Dans l'espèce, les hallucinations chez mademoiselle Descharmes ont offert à toutes les époques ces trois caractères.
Ainsi ces hallucinations impliquaient, d'après les observations de MM. Trélat, Leuret, Andral, Bleynie et Ferrus, d'après l'enquête du commissaire de police et l'interrogatoire de 1848, et d'après mes propres observations, des actions impossibles et absurdes, attribuées à des agents imaginaires ou surnaturels, des singes, des invisibles, des artificiels, des enchanteurs, et expliquées, contrairement au sens commun, par des influences incapables de les produire.
Mademoiselle Descharmes a eu constamment des hallucinations délirantes. D'après tous les documents qui me sont connus à partir du 9 mars 1842 jusqu'à ce jour, elle a constamment ajouté foi pleine et entière à la réalité des faits impliqués par ses hallucinations et les conceptions délirantes qui s'y rattachent.
Constamment aussi, depuis cette époque, ces hallucinations et les conceptions délirantes, qui y sont inhérentes, ont influencé comme mobiles et comme motifs ses habitudes et ses actions.
C'est dans ces hallucinations et les conceptions délirantes, qui en font partie, qu'elle a trouvé les motifs de son isolement et de sa séquestration volontaires pendant un si grand nombre d'années. C'est au moyen des conceptions délirantes, entées sur ces hallucinations, qu'elle explique tous les faits de sa vie privée.
Il est difficile de croire que ces conceptions délirantes aient pu constamment demeurer sans influence sur beaucoup de faits de sa vie, qui ne sont pas exactement connus, et notamment sur ceux qui se rapportent à l'emploi de ses revenus.

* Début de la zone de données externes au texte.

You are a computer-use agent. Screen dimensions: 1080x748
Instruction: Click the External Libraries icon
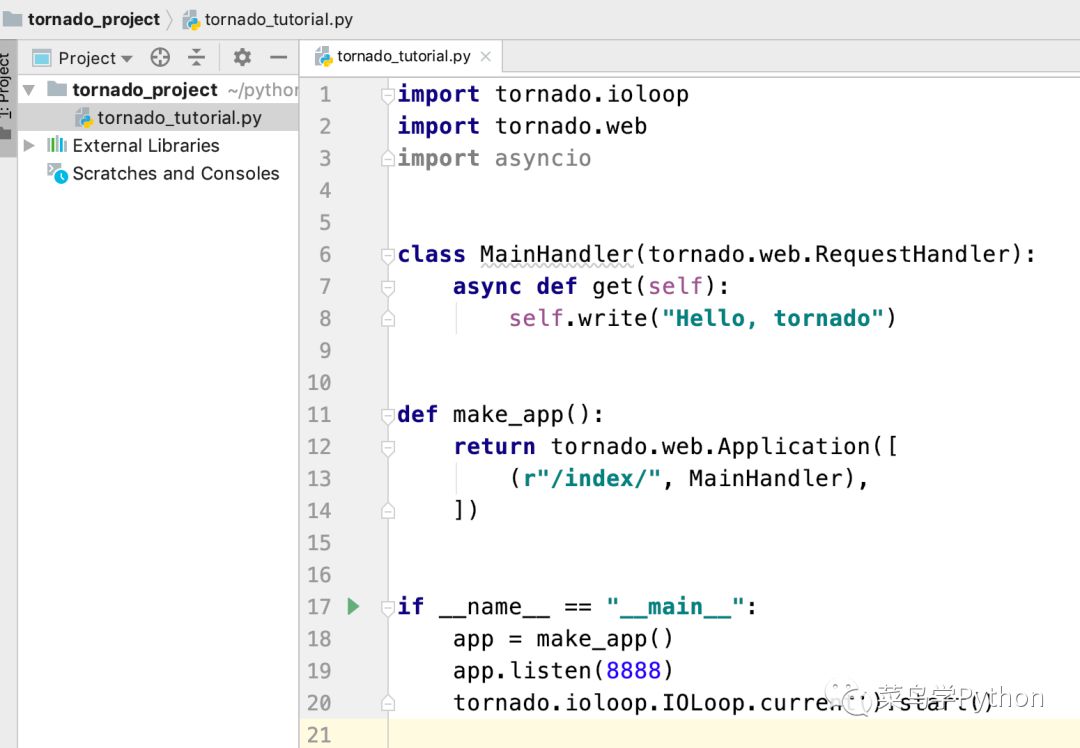click(x=57, y=145)
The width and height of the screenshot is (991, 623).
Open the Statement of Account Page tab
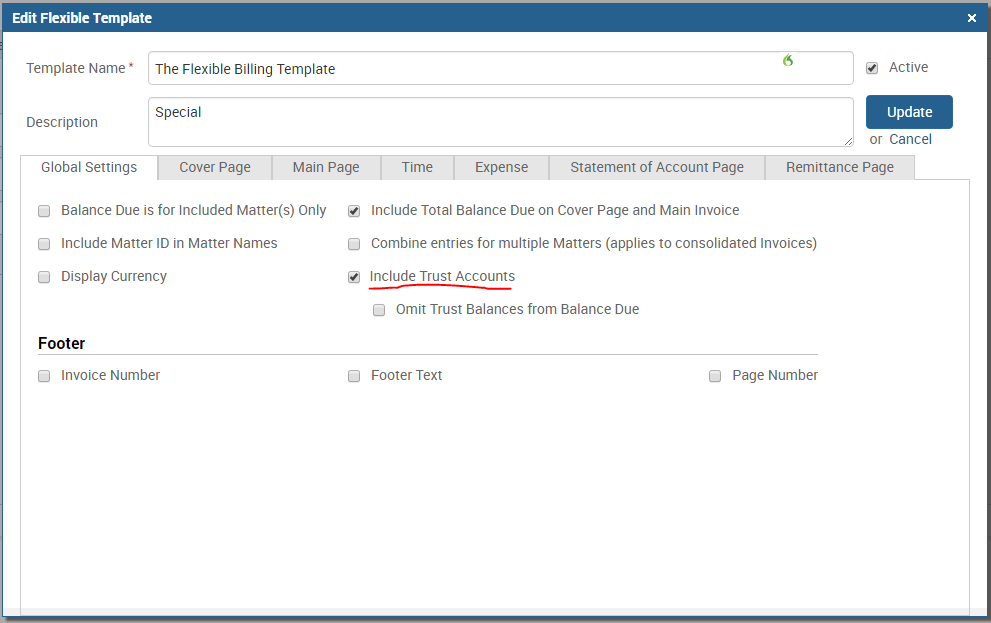(x=657, y=167)
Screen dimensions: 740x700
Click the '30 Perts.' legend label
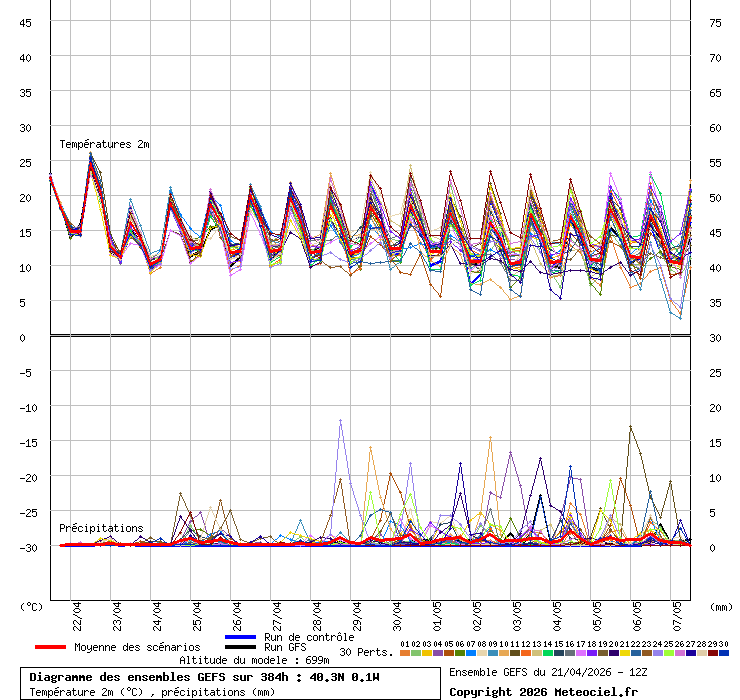[366, 652]
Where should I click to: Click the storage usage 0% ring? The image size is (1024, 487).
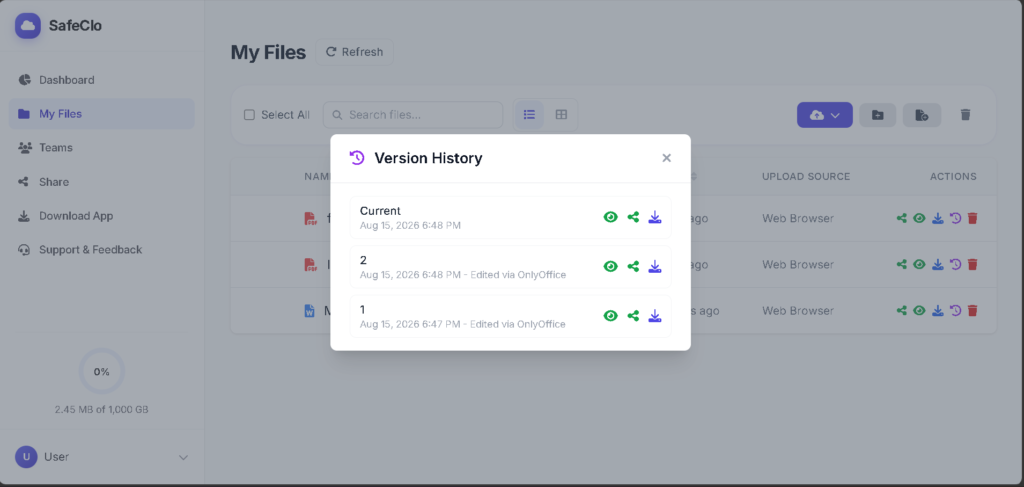click(x=101, y=371)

Elle m'a dit avoir offert toute sa fortune, au travers de la porte de l'appartement où elle allait le chercher, à l'invisible qui la persécute, pour obtenir qu'il cessât de la tourmenter.
Les hallucinations auxquelles mademoiselle Descharmes est habituellement sujette depuis 1842, ont offert constamment, depuis cette époque jusqu'à ce moment, les caractères de symptômes positifs et évidents d'un état maladif appartenant à l'aliénation mentale.

Conclusions.
De l'ensemble des faits que j'ai exposés et discutés dans ce rapport, je me crois en droit de conclure d'abord et d'une manière générale :
1° Que mademoiselle Descharmes est actuellement atteinte d'une aliénation mentale, qui remonte, dans son existence continue, d'après des constatations certaines, au moins jusqu'au 9 mars 1842;
2° Que cette maladie, qui n'a pas cessé d'être principalement caractérisée par des illusions, des hallucinations et des conceptions délirantes, s'est graduellement aggravée, et avait pris,
dès le mois de février 1848, tous les caractères qui appartiennent à la démence confirmée.
Puis et d'une manière spéciale, en ce qui concerne l'état actuel de mademoiselle Descharmes :
3° Que l'état, dans lequel j'ai trouvé mademoiselle Descharmes, les 23 juillet et 12 novembre 1858, offre avec la plus entière évidence tous les symptômes d'une folie mélancolique avec illusions, hallucinations et conceptions délirantes, parvenue, après une longue durée, à l'état chronique, et ayant revêtu, pour ne plus les perdre, à raison de l'association à ces symptômes de l'instabilité dans les idées, de l'incohérence dans les raisonnements, et de l'affaiblissement des facultés intellectuelles, surtout du jugement, les traits qui caractérisent essentiellement la démence ;
4° Que cet état de démence constitue une maladie incurable, qui a pour effet d'entraîner nécessairement d'une manière permanente, chez mademoiselle Descharmes, la perte de la liberté morale et l'incapacité absolue d'administrer sa fortune et de gouverner sa personne.